Consigne — Présente toutes les lignes des enregistrements ci-dessous sous forme de liste JSON de chaînes, une chaîne par ligne, en laissant de côté les lignes vides.

Données fournies —
┄┄┄┄┄┄┄┄┄┄┄┄┄┄┄┄┄┄┄┄
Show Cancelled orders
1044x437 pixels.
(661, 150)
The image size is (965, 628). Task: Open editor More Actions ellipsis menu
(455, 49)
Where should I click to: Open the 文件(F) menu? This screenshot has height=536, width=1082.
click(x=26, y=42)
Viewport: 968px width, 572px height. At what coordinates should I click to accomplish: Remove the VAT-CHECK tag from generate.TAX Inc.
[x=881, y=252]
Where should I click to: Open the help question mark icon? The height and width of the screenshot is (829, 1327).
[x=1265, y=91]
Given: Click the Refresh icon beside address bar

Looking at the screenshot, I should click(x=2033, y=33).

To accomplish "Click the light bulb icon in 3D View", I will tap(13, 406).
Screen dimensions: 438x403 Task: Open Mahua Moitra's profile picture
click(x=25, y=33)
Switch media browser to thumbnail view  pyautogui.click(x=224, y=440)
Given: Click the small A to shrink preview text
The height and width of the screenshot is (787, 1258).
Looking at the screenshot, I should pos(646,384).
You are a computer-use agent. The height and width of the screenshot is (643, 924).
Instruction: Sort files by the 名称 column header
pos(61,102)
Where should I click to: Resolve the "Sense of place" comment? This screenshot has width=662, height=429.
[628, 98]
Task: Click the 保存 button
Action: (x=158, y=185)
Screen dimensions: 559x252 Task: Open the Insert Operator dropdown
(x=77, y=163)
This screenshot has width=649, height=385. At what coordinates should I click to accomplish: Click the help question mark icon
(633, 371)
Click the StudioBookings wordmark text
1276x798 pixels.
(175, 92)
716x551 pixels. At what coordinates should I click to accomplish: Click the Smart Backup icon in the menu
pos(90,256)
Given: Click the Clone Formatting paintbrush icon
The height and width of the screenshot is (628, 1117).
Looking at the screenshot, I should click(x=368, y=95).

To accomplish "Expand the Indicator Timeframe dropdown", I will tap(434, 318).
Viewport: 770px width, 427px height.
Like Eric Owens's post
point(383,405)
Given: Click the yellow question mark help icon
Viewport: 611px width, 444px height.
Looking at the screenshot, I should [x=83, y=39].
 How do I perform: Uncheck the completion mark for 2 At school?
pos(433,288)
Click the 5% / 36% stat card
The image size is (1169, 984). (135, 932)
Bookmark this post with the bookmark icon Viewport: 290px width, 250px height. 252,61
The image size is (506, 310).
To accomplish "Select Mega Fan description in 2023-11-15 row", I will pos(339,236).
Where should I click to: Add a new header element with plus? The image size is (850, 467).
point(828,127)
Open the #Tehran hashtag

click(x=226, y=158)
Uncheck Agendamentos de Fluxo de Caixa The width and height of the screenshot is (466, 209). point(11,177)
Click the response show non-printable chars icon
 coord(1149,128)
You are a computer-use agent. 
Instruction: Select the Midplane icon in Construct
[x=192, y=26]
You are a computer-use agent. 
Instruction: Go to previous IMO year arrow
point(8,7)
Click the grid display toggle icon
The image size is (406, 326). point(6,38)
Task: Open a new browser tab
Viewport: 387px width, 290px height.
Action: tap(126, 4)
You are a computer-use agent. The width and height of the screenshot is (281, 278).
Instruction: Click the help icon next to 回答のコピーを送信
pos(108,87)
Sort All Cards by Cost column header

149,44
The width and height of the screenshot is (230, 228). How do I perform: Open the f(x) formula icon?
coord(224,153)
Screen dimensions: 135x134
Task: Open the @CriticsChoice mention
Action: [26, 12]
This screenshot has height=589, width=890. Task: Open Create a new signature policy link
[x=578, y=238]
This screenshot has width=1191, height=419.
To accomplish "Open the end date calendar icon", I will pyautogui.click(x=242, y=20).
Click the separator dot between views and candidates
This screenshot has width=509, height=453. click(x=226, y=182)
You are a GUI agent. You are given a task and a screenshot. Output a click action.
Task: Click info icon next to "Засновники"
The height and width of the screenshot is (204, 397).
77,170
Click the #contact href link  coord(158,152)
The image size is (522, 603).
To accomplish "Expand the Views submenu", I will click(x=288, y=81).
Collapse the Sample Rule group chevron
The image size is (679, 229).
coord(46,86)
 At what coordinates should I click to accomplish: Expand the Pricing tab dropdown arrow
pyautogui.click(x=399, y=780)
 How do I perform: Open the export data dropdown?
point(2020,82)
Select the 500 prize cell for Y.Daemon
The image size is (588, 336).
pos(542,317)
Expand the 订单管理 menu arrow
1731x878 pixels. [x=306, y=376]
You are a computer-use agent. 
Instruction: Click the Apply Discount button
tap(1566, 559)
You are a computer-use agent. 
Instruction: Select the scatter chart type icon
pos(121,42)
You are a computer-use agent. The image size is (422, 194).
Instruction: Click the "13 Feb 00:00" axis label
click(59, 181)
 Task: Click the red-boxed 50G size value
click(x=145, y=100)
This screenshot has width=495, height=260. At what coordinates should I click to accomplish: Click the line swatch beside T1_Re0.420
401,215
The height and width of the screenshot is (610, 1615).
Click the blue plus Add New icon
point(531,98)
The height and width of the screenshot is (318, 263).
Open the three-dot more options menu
┄┄┄┄┄┄┄┄┄┄┄┄┄┄┄┄┄┄┄┄
Réponse —
[
  "Show Cancelled orders",
  "1044x437 pixels.",
  "(661, 150)",
  "The image size is (965, 628). Task: Open editor More Actions ellipsis menu",
  "(455, 49)",
  "Where should I click to: Open the 文件(F) menu? This screenshot has height=536, width=1082.",
  "click(x=26, y=42)",
  "Viewport: 968px width, 572px height. At what coordinates should I click to accomplish: Remove the VAT-CHECK tag from generate.TAX Inc.",
  "[x=881, y=252]",
  "Where should I click to: Open the help question mark icon? The height and width of the screenshot is (829, 1327).",
  "[x=1265, y=91]",
  "Given: Click the Refresh icon beside address bar",
  "Looking at the screenshot, I should click(x=2033, y=33).",
  "To accomplish \"Click the light bulb icon in 3D View\", I will tap(13, 406).",
  "Screen dimensions: 438x403 Task: Open Mahua Moitra's profile picture",
  "click(x=25, y=33)",
  "Switch media browser to thumbnail view  pyautogui.click(x=224, y=440)",
  "Given: Click the small A to shrink preview text",
  "The height and width of the screenshot is (787, 1258).",
  "Looking at the screenshot, I should pos(646,384).",
  "You are a computer-use agent. The height and width of the screenshot is (643, 924).",
  "Instruction: Sort files by the 名称 column header",
  "pos(61,102)",
  "Where should I click to: Resolve the \"Sense of place\" comment? This screenshot has width=662, height=429.",
  "[628, 98]",
  "Task: Click the 保存 button",
  "Action: (x=158, y=185)",
  "Screen dimensions: 559x252 Task: Open the Insert Operator dropdown",
  "(x=77, y=163)",
  "This screenshot has width=649, height=385. At what coordinates should I click to accomplish: Click the help question mark icon",
  "(633, 371)",
  "Click the StudioBookings wordmark text",
  "1276x798 pixels.",
  "(175, 92)",
  "716x551 pixels. At what coordinates should I click to accomplish: Click the Smart Backup icon in the menu",
  "pos(90,256)",
  "Given: Click the Clone Formatting paintbrush icon",
  "The height and width of the screenshot is (628, 1117).",
  "Looking at the screenshot, I should click(x=368, y=95).",
  "To accomplish \"Expand the Indicator Timeframe dropdown\", I will tap(434, 318).",
  "Viewport: 770px width, 427px height.",
  "Like Eric Owens's post",
  "point(383,405)",
  "Given: Click the yellow question mark help icon",
  "Viewport: 611px width, 444px height.",
  "Looking at the screenshot, I should [x=83, y=39].",
  " How do I perform: Uncheck the completion mark for 2 At school?",
  "pos(433,288)",
  "Click the 5% / 36% stat card",
  "The image size is (1169, 984). (135, 932)",
  "Bookmark this post with the bookmark icon Viewport: 290px width, 250px height. 252,61",
  "The image size is (506, 310).",
  "To accomplish \"Select Mega Fan description in 2023-11-15 row\", I will pos(339,236).",
  "Where should I click to: Add a new header element with plus? The image size is (850, 467).",
  "point(828,127)",
  "Open the #Tehran hashtag",
  "click(x=226, y=158)",
  "Uncheck Agendamentos de Fluxo de Caixa The width and height of the screenshot is (466, 209). point(11,177)",
  "Click the response show non-printable chars icon",
  " coord(1149,128)",
  "You are a computer-use agent. ",
  "Instruction: Select the Midplane icon in Construct",
  "[x=192, y=26]",
  "You are a computer-use agent. ",
  "Instruction: Go to previous IMO year arrow",
  "point(8,7)",
  "Click the grid display toggle icon",
  "The image size is (406, 326). point(6,38)",
  "Task: Open a new browser tab",
  "Viewport: 387px width, 290px height.",
  "Action: tap(126, 4)",
  "You are a computer-use agent. The width and height of the screenshot is (281, 278).",
  "Instruction: Click the help icon next to 回答のコピーを送信",
  "pos(108,87)",
  "Sort All Cards by Cost column header",
  "149,44",
  "The width and height of the screenshot is (230, 228). How do I perform: Open the f(x) formula icon?",
  "coord(224,153)",
  "Screen dimensions: 135x134",
  "Task: Open the @CriticsChoice mention",
  "Action: [26, 12]",
  "This screenshot has height=589, width=890. Task: Open Create a new signature policy link",
  "[x=578, y=238]",
  "This screenshot has width=1191, height=419.",
  "To accomplish \"Open the end date calendar icon\", I will pyautogui.click(x=242, y=20).",
  "Click the separator dot between views and candidates",
  "This screenshot has width=509, height=453. click(x=226, y=182)",
  "You are a GUI agent. You are given a task and a screenshot. Output a click action.",
  "Task: Click info icon next to \"Засновники\"",
  "The height and width of the screenshot is (204, 397).",
  "77,170",
  "Click the #contact href link  coord(158,152)",
  "The image size is (522, 603).",
  "To accomplish \"Expand the Views submenu\", I will click(x=288, y=81).",
  "Collapse the Sample Rule group chevron",
  "The image size is (679, 229).",
  "coord(46,86)",
  " At what coordinates should I click to accomplish: Expand the Pricing tab dropdown arrow",
  "pyautogui.click(x=399, y=780)",
  " How do I perform: Open the export data dropdown?",
  "point(2020,82)",
  "Select the 500 prize cell for Y.Daemon",
  "The image size is (588, 336).",
  "pos(542,317)",
  "Expand the 订单管理 menu arrow",
  "1731x878 pixels. [x=306, y=376]",
  "You are a computer-use agent. ",
  "Instruction: Click the Apply Discount button",
  "tap(1566, 559)",
  "You are a computer-use agent. ",
  "Instruction: Select the scatter chart type icon",
  "pos(121,42)",
  "You are a computer-use agent. The image size is (422, 194).",
  "Instruction: Click the \"13 Feb 00:00\" axis label",
  "click(59, 181)",
  " Task: Click the red-boxed 50G size value",
  "click(x=145, y=100)",
  "This screenshot has width=495, height=260. At what coordinates should I click to accomplish: Click the line swatch beside T1_Re0.420",
  "401,215",
  "The height and width of the screenshot is (610, 1615).",
  "Click the blue plus Add New icon",
  "point(531,98)",
  "The height and width of the screenshot is (318, 263).",
  "Open the three-dot more options menu"
]